Element and text position data
begin

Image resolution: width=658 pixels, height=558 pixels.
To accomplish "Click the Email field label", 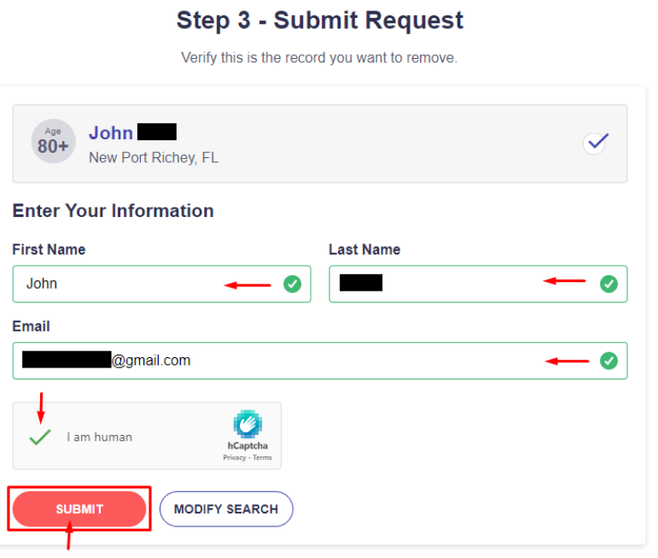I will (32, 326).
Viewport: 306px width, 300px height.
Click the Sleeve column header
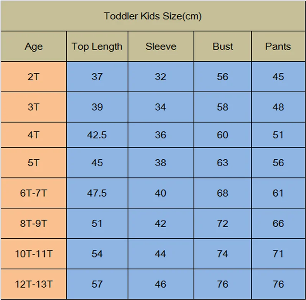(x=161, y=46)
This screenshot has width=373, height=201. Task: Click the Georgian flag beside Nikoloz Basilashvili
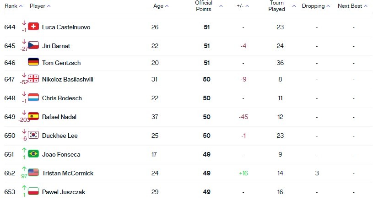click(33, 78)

end

INSTRUCTION: Would you repeat the material word for word, starting with the line that contains "Viewport: 306px width, 300px height." and including everything through the end? Leave the pictures out.

WRITTEN RESPONSE:
Viewport: 306px width, 300px height.
Click the Sleeve column header
(x=161, y=46)
This screenshot has width=373, height=201. Task: Click the Georgian flag beside Nikoloz Basilashvili
click(33, 78)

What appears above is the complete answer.